• **Records for this exercise**:
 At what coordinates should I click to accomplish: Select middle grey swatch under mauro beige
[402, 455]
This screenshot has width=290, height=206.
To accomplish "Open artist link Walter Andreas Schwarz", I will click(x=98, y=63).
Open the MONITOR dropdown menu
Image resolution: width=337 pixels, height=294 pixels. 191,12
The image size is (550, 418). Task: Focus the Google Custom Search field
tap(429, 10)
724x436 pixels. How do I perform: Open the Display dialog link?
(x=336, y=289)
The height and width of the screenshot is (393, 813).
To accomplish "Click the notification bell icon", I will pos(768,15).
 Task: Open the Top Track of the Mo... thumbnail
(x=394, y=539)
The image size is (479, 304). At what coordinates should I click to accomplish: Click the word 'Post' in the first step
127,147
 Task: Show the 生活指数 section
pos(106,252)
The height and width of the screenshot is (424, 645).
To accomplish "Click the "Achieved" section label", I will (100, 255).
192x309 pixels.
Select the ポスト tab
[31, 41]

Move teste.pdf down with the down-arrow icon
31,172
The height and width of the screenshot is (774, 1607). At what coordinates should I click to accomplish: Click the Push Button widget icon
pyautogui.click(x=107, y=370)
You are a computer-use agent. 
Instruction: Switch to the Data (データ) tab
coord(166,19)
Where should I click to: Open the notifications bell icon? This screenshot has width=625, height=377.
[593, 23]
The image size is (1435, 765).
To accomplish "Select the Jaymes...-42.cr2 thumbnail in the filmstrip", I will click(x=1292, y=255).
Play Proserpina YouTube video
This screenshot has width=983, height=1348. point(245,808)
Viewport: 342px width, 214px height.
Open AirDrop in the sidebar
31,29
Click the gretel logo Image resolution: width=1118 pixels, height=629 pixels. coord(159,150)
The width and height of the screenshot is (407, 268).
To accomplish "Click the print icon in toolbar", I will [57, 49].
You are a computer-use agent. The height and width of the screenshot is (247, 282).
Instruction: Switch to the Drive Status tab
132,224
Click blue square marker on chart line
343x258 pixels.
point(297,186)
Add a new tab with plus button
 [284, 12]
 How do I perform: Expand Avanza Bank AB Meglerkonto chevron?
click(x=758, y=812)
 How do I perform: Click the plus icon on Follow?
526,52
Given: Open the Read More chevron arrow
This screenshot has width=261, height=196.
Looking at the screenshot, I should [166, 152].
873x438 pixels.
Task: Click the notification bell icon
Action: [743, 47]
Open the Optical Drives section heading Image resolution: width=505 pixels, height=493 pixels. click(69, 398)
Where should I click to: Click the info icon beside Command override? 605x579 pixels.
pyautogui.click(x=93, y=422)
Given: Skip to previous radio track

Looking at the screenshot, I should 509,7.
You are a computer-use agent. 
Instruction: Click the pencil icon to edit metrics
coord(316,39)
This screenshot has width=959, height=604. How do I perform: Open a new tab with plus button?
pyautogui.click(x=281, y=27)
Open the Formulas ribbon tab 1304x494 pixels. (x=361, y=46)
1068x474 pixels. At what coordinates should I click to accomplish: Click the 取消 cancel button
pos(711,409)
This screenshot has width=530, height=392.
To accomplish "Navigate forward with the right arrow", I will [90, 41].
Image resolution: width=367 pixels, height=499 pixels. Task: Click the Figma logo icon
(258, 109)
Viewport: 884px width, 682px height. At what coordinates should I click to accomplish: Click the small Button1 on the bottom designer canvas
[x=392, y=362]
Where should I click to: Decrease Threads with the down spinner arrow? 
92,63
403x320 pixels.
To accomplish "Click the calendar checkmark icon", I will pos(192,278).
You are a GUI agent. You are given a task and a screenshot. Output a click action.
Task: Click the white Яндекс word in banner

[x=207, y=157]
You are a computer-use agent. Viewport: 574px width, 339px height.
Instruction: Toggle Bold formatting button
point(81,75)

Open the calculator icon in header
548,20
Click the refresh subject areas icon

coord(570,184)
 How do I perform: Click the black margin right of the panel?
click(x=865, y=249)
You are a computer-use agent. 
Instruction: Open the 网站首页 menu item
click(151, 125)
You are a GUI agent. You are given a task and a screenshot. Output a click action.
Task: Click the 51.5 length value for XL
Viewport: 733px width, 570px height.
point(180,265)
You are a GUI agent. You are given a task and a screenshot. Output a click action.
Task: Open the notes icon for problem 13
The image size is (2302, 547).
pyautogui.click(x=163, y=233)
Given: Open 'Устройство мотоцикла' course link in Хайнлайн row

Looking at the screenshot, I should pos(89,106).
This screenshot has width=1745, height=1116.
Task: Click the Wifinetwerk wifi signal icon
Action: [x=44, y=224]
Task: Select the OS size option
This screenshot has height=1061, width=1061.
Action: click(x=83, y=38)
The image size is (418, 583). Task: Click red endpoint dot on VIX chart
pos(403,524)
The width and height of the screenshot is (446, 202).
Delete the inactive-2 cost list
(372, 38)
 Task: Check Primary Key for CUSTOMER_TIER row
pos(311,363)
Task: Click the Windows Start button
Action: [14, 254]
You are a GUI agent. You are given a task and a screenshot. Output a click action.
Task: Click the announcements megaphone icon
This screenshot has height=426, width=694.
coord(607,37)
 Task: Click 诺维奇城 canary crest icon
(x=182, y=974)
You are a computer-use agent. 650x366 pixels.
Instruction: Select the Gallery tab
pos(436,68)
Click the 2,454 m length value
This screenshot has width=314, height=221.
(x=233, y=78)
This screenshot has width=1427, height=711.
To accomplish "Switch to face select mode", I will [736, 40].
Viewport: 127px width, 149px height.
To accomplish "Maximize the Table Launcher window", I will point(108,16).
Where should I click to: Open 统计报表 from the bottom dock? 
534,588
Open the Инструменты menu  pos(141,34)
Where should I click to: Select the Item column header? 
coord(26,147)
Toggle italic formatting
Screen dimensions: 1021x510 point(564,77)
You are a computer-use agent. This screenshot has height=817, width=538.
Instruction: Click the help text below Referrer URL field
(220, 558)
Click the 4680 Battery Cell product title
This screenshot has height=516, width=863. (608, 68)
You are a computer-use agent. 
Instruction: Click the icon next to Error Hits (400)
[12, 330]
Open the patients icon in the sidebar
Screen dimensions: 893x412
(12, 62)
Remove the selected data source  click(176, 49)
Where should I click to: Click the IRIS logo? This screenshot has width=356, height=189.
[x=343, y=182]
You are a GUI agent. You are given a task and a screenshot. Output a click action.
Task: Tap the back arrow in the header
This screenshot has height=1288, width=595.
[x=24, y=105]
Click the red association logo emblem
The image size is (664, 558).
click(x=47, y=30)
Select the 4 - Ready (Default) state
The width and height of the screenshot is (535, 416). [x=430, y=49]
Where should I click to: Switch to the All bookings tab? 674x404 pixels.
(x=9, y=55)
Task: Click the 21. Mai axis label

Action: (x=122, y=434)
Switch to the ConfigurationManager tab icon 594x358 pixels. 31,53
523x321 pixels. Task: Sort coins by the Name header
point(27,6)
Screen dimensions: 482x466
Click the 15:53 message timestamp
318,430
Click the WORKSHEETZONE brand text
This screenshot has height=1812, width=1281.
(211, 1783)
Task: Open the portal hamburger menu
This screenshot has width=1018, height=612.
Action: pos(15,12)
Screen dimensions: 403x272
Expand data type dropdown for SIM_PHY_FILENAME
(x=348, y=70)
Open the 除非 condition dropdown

• **What is needed**: Each line of the material above should be restated word for word.

• **Output below**:
 At what coordinates should I click to accomplish: Select middle grey swatch under mauro beige
[402, 455]
This screenshot has width=290, height=206.
To accomplish "Open artist link Walter Andreas Schwarz", I will click(x=98, y=63).
Open the MONITOR dropdown menu
Image resolution: width=337 pixels, height=294 pixels. 191,12
The image size is (550, 418). Task: Focus the Google Custom Search field
tap(429, 10)
724x436 pixels. How do I perform: Open the Display dialog link?
(x=336, y=289)
The height and width of the screenshot is (393, 813).
To accomplish "Click the notification bell icon", I will pos(768,15).
 Task: Open the Top Track of the Mo... thumbnail
(x=394, y=539)
The image size is (479, 304). At what coordinates should I click to accomplish: Click the word 'Post' in the first step
127,147
 Task: Show the 生活指数 section
pos(106,252)
The height and width of the screenshot is (424, 645).
To accomplish "Click the "Achieved" section label", I will (100, 255).
192x309 pixels.
Select the ポスト tab
[31, 41]

Move teste.pdf down with the down-arrow icon
31,172
The height and width of the screenshot is (774, 1607). At what coordinates should I click to accomplish: Click the Push Button widget icon
pyautogui.click(x=107, y=370)
You are a computer-use agent. 
Instruction: Switch to the Data (データ) tab
coord(166,19)
Where should I click to: Open the notifications bell icon? This screenshot has width=625, height=377.
[593, 23]
The image size is (1435, 765).
To accomplish "Select the Jaymes...-42.cr2 thumbnail in the filmstrip", I will click(x=1292, y=255).
Play Proserpina YouTube video
This screenshot has width=983, height=1348. point(245,808)
Viewport: 342px width, 214px height.
Open AirDrop in the sidebar
31,29
Click the gretel logo Image resolution: width=1118 pixels, height=629 pixels. coord(159,150)
The width and height of the screenshot is (407, 268).
To accomplish "Click the print icon in toolbar", I will [57, 49].
You are a computer-use agent. The height and width of the screenshot is (247, 282).
Instruction: Switch to the Drive Status tab
132,224
Click blue square marker on chart line
343x258 pixels.
point(297,186)
Add a new tab with plus button
 [284, 12]
 How do I perform: Expand Avanza Bank AB Meglerkonto chevron?
click(x=758, y=812)
 How do I perform: Click the plus icon on Follow?
526,52
Given: Open the Read More chevron arrow
This screenshot has width=261, height=196.
Looking at the screenshot, I should [166, 152].
873x438 pixels.
Task: Click the notification bell icon
Action: [743, 47]
Open the Optical Drives section heading Image resolution: width=505 pixels, height=493 pixels. click(69, 398)
Where should I click to: Click the info icon beside Command override? 605x579 pixels.
pyautogui.click(x=93, y=422)
Given: Skip to previous radio track

Looking at the screenshot, I should 509,7.
You are a computer-use agent. 
Instruction: Click the pencil icon to edit metrics
coord(316,39)
This screenshot has width=959, height=604. How do I perform: Open a new tab with plus button?
pyautogui.click(x=281, y=27)
Open the Formulas ribbon tab 1304x494 pixels. (x=361, y=46)
1068x474 pixels. At what coordinates should I click to accomplish: Click the 取消 cancel button
pos(711,409)
This screenshot has width=530, height=392.
To accomplish "Navigate forward with the right arrow", I will [90, 41].
Image resolution: width=367 pixels, height=499 pixels. Task: Click the Figma logo icon
(258, 109)
Viewport: 884px width, 682px height. At what coordinates should I click to accomplish: Click the small Button1 on the bottom designer canvas
[x=392, y=362]
Where should I click to: Decrease Threads with the down spinner arrow? 
92,63
403x320 pixels.
To accomplish "Click the calendar checkmark icon", I will pos(192,278).
You are a GUI agent. You are given a task and a screenshot. Output a click action.
Task: Click the white Яндекс word in banner

[x=207, y=157]
You are a computer-use agent. Viewport: 574px width, 339px height.
Instruction: Toggle Bold formatting button
point(81,75)

Open the calculator icon in header
548,20
Click the refresh subject areas icon

coord(570,184)
 How do I perform: Click the black margin right of the panel?
click(x=865, y=249)
You are a computer-use agent. 
Instruction: Open the 网站首页 menu item
click(151, 125)
You are a GUI agent. You are given a task and a screenshot. Output a click action.
Task: Click the 51.5 length value for XL
Viewport: 733px width, 570px height.
point(180,265)
You are a GUI agent. You are given a task and a screenshot. Output a click action.
Task: Open the notes icon for problem 13
The image size is (2302, 547).
pyautogui.click(x=163, y=233)
Given: Open 'Устройство мотоцикла' course link in Хайнлайн row

Looking at the screenshot, I should pos(89,106).
This screenshot has width=1745, height=1116.
Task: Click the Wifinetwerk wifi signal icon
Action: [x=44, y=224]
Task: Select the OS size option
This screenshot has height=1061, width=1061.
Action: click(x=83, y=38)
The image size is (418, 583). Task: Click red endpoint dot on VIX chart
pos(403,524)
The width and height of the screenshot is (446, 202).
Delete the inactive-2 cost list
(372, 38)
 Task: Check Primary Key for CUSTOMER_TIER row
pos(311,363)
Task: Click the Windows Start button
Action: [14, 254]
You are a GUI agent. You are given a task and a screenshot. Output a click action.
Task: Click the announcements megaphone icon
This screenshot has height=426, width=694.
coord(607,37)
 Task: Click 诺维奇城 canary crest icon
(x=182, y=974)
You are a computer-use agent. 650x366 pixels.
Instruction: Select the Gallery tab
pos(436,68)
Click the 2,454 m length value
This screenshot has width=314, height=221.
(x=233, y=78)
This screenshot has width=1427, height=711.
To accomplish "Switch to face select mode", I will [736, 40].
Viewport: 127px width, 149px height.
To accomplish "Maximize the Table Launcher window", I will point(108,16).
Where should I click to: Open 统计报表 from the bottom dock? 
534,588
Open the Инструменты menu  pos(141,34)
Where should I click to: Select the Item column header? 
coord(26,147)
Toggle italic formatting
Screen dimensions: 1021x510 point(564,77)
You are a computer-use agent. This screenshot has height=817, width=538.
Instruction: Click the help text below Referrer URL field
(220, 558)
Click the 4680 Battery Cell product title
This screenshot has height=516, width=863. (608, 68)
You are a computer-use agent. 
Instruction: Click the icon next to Error Hits (400)
[12, 330]
Open the patients icon in the sidebar
Screen dimensions: 893x412
(12, 62)
Remove the selected data source  click(176, 49)
Where should I click to: Click the IRIS logo? This screenshot has width=356, height=189.
[x=343, y=182]
You are a GUI agent. You are given a task and a screenshot. Output a click action.
Task: Tap the back arrow in the header
This screenshot has height=1288, width=595.
[x=24, y=105]
Click the red association logo emblem
The image size is (664, 558).
click(x=47, y=30)
Select the 4 - Ready (Default) state
The width and height of the screenshot is (535, 416). [x=430, y=49]
Where should I click to: Switch to the All bookings tab? 674x404 pixels.
(x=9, y=55)
Task: Click the 21. Mai axis label

Action: (x=122, y=434)
Switch to the ConfigurationManager tab icon 594x358 pixels. 31,53
523x321 pixels. Task: Sort coins by the Name header
point(27,6)
Screen dimensions: 482x466
Click the 15:53 message timestamp
318,430
Click the WORKSHEETZONE brand text
This screenshot has height=1812, width=1281.
(211, 1783)
Task: Open the portal hamburger menu
This screenshot has width=1018, height=612.
Action: pos(15,12)
Screen dimensions: 403x272
Expand data type dropdown for SIM_PHY_FILENAME
(x=348, y=70)
Open the 除非 condition dropdown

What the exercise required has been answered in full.